Problem:
Please reproduce the malicious package response checklist below word for word, in full.

[START Source]

Malicious package response (npm/pip/etc.)¶
When to use this¶
Use this checklist if you learn you installed a malicious package (typosquat, dependency confusion, hijacked maintainer account, etc.).
Treat it as a host compromise event until proven otherwise.
Immediate actions (first hour)¶
1) Stop the bleeding - Identify where the package ran (dev laptop, CI runner, build host, prod). - Stop affected jobs/services. - If feasible, isolate the host (network off / quarantine VLAN).
2) Assume secrets are burned - Any secrets present on the machine while the package was installed/running are suspect: - cloud keys, CI tokens, SSH keys, signing keys, .npmrc/.pypirc, API tokens, browser cookies - Rotate secrets from a different, known-clean machine. - In CI, rotate: - repo deploy keys - OIDC trust policies / short-lived credentials configs - package registry tokens
3) Preserve evidence (lightweight) - Capture: - package-lock.json / pnpm-lock.yaml / poetry.lock - npm ls --all / pip freeze (as applicable) - install logs (CI logs, terminal scrollback) - the exact package tarball/wheel if available (cache, .npm/_cacache, pip download cache) - Record timestamps and hostnames.

[END Source]
[START Raw records]

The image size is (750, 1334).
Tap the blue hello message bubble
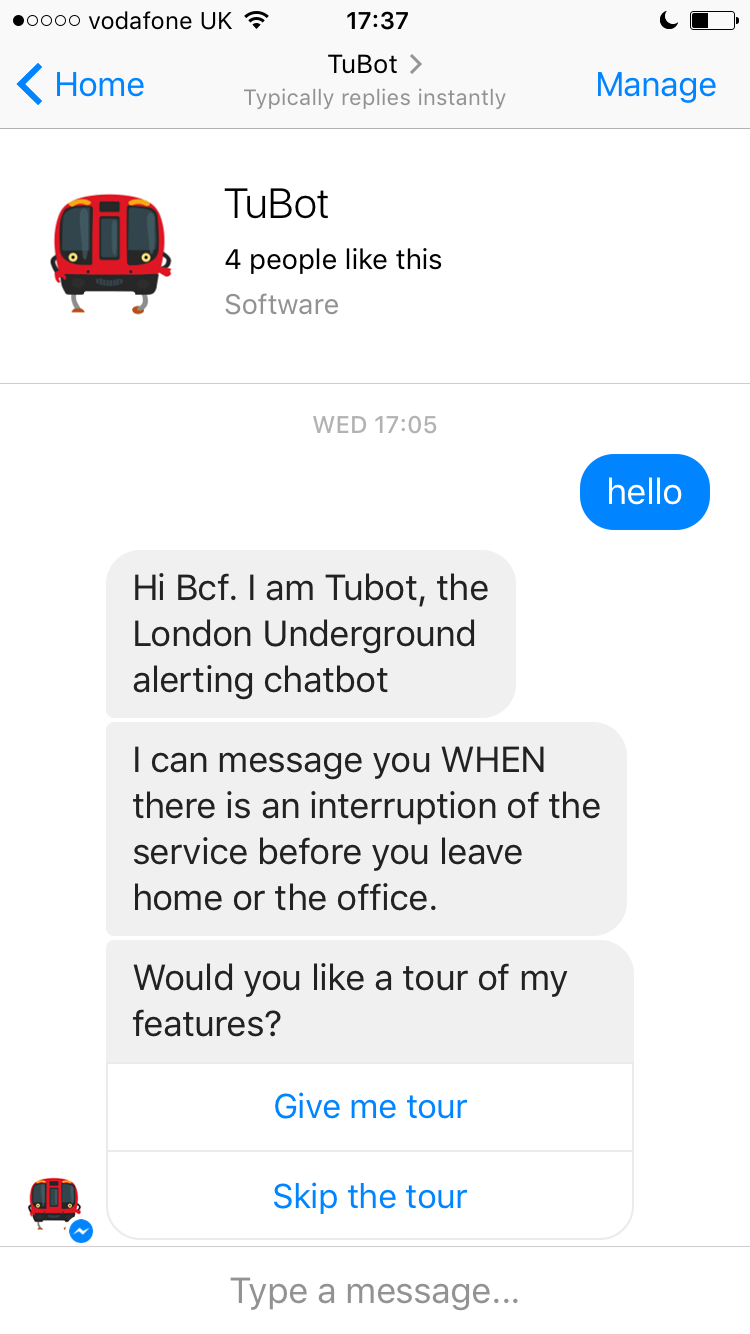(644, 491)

[END Raw records]
[START Raw records]

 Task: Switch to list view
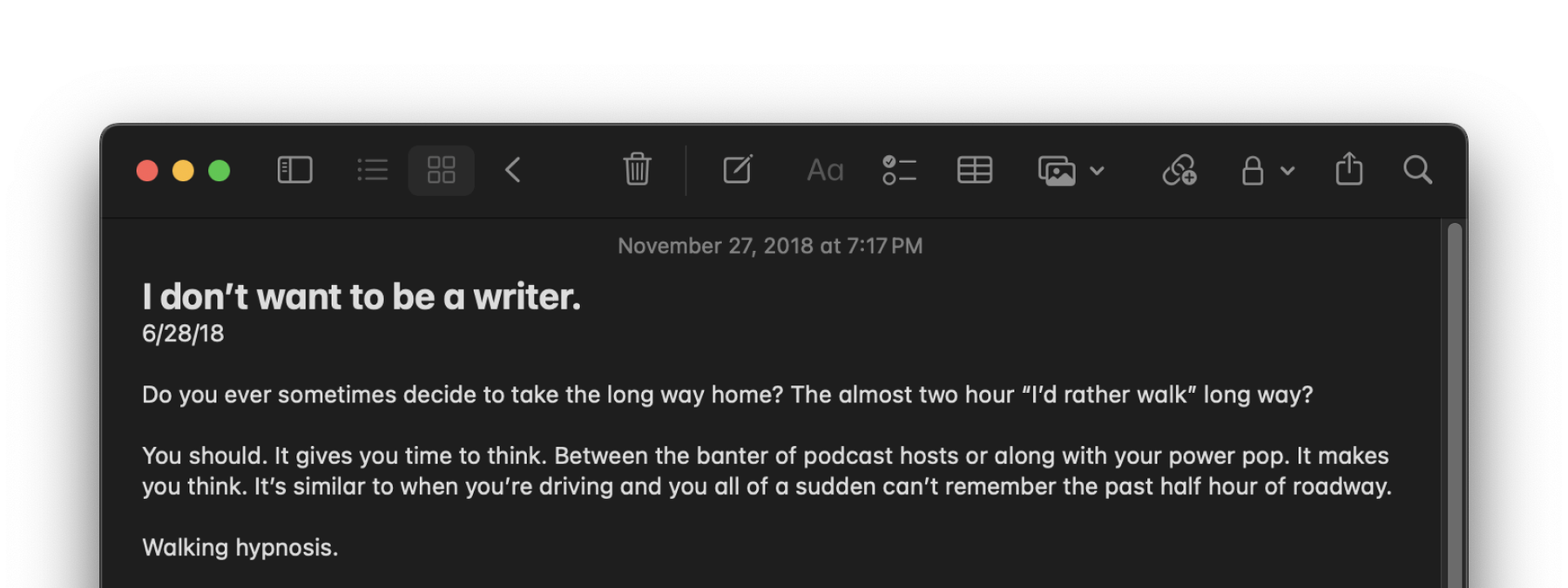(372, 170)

[END Raw records]

Exercise result:
Malicious package response (npm/pip/etc.)¶
When to use this¶
Use this checklist if you learn you installed a malicious package (typosquat, dependency confusion, hijacked maintainer account, etc.).
Treat it as a host compromise event until proven otherwise.
Immediate actions (first hour)¶
1) Stop the bleeding - Identify where the package ran (dev laptop, CI runner, build host, prod). - Stop affected jobs/services. - If feasible, isolate the host (network off / quarantine VLAN).
2) Assume secrets are burned - Any secrets present on the machine while the package was installed/running are suspect: - cloud keys, CI tokens, SSH keys, signing keys, .npmrc/.pypirc, API tokens, browser cookies - Rotate secrets from a different, known-clean machine. - In CI, rotate: - repo deploy keys - OIDC trust policies / short-lived credentials configs - package registry tokens
3) Preserve evidence (lightweight) - Capture: - package-lock.json / pnpm-lock.yaml / poetry.lock - npm ls --all / pip freeze (as applicable) - install logs (CI logs, terminal scrollback) - the exact package tarball/wheel if available (cache, .npm/_cacache, pip download cache) - Record timestamps and hostnames.